> _WHAT IS REQUIRED_: Can you render every line of the records below as a Markdown table with the columns "Row" and "Line," skipping blank lines and leaving the pictures out?

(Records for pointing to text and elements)
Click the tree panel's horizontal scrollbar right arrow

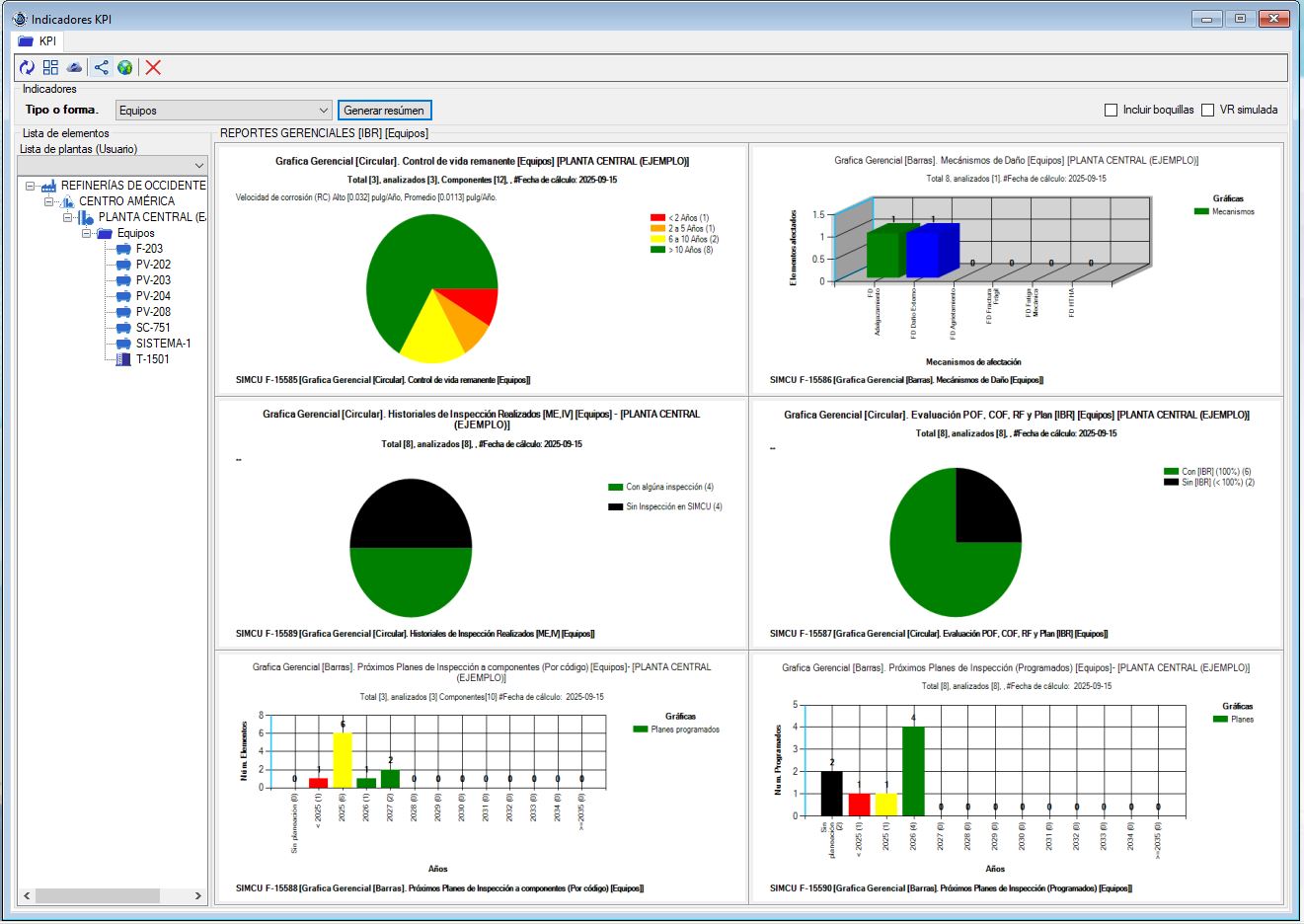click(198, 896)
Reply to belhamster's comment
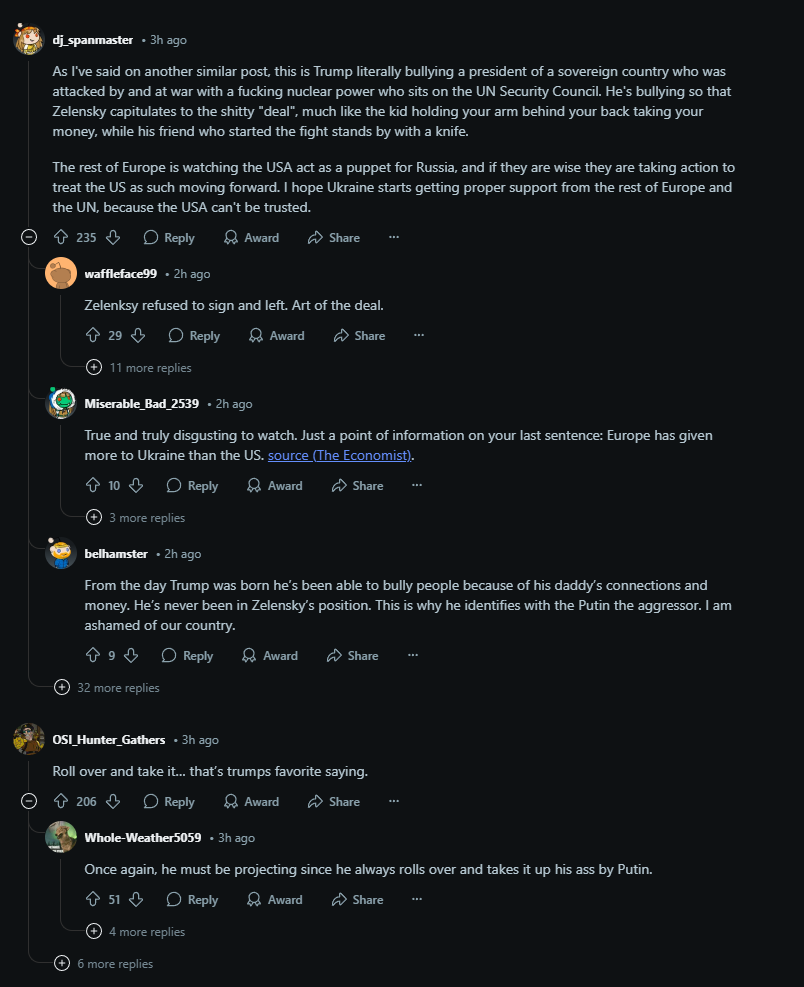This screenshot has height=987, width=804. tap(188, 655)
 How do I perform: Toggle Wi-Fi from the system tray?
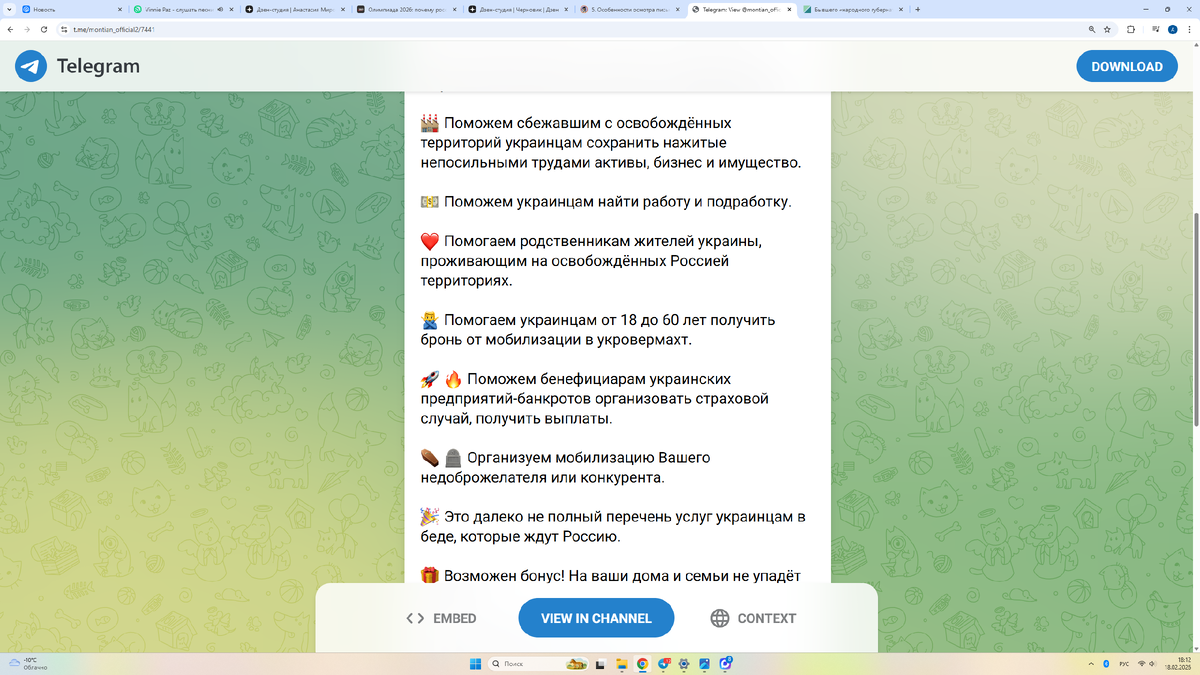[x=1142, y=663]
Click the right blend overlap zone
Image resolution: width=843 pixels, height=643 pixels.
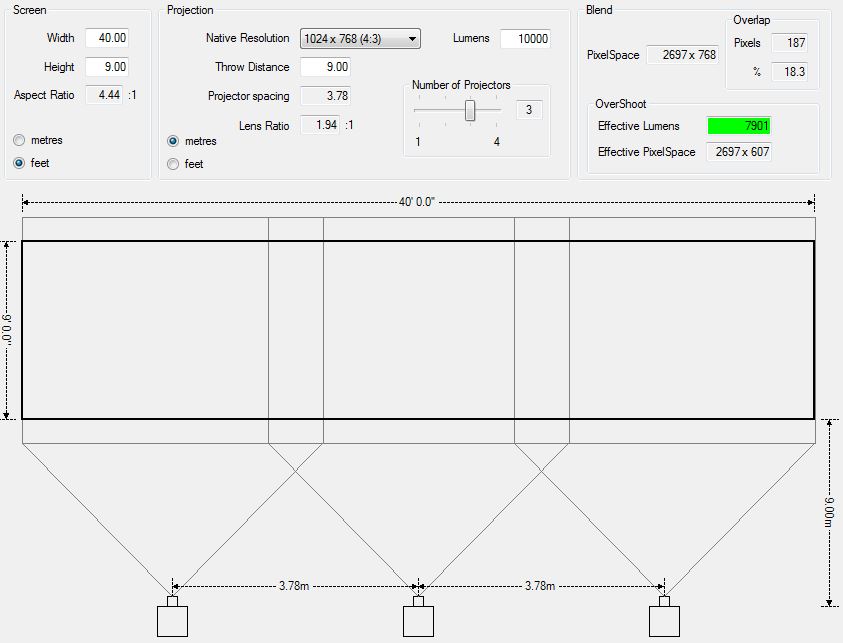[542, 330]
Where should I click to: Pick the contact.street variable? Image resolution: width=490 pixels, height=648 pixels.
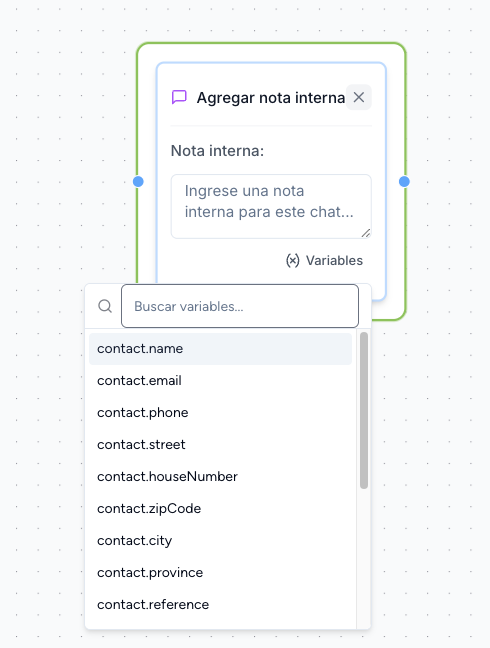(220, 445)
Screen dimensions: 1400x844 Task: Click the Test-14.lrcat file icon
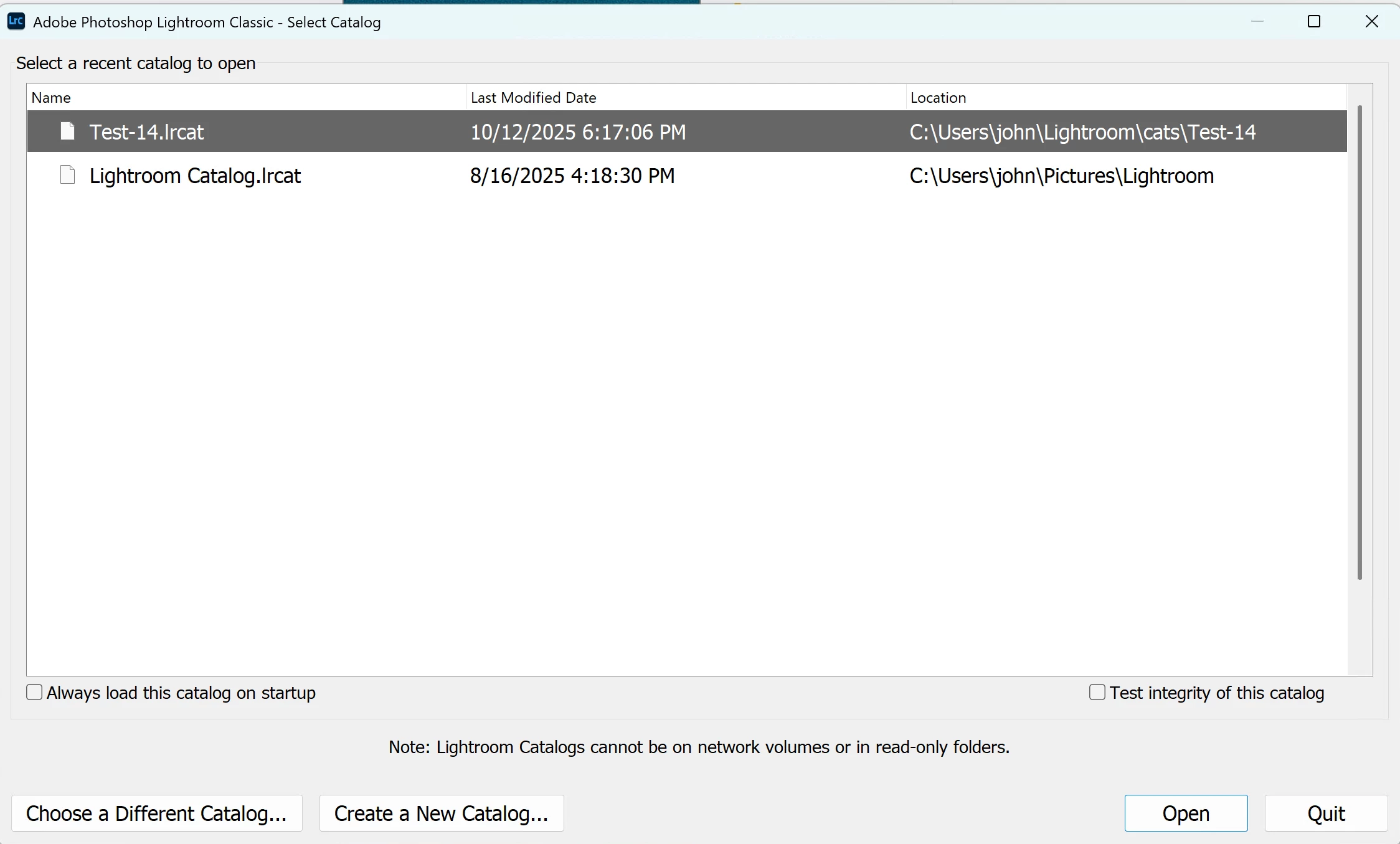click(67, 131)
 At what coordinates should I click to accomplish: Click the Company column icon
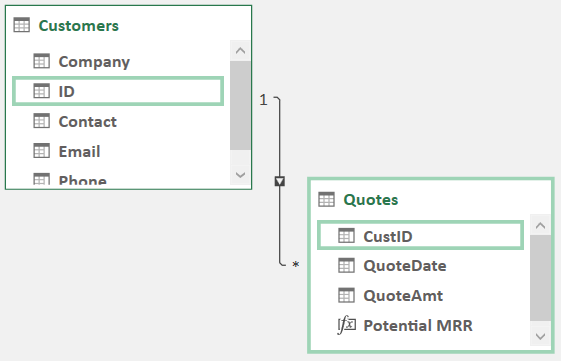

> _WRITTEN RESPONSE_:
| Row | Line |
|---|---|
| 1 | Click the tree panel's horizontal scrollbar right arrow |
| 2 | click(198, 896) |
| 3 | Reply to belhamster's comment |
| 4 | This screenshot has height=987, width=804. tap(188, 655) |
| 5 |  How do I perform: Toggle Wi-Fi from the system tray? |
| 6 | [x=1142, y=663] |
| 7 | Click the right blend overlap zone |
| 8 | Image resolution: width=843 pixels, height=643 pixels. |
| 9 | [542, 330] |
| 10 | Where should I click to: Pick the contact.street variable? Image resolution: width=490 pixels, height=648 pixels. |
| 11 | (220, 445) |
| 12 | Screen dimensions: 1400x844 Task: Click the Test-14.lrcat file icon |
| 13 | click(67, 131) |
| 14 |  At what coordinates should I click to accomplish: Click the Company column icon |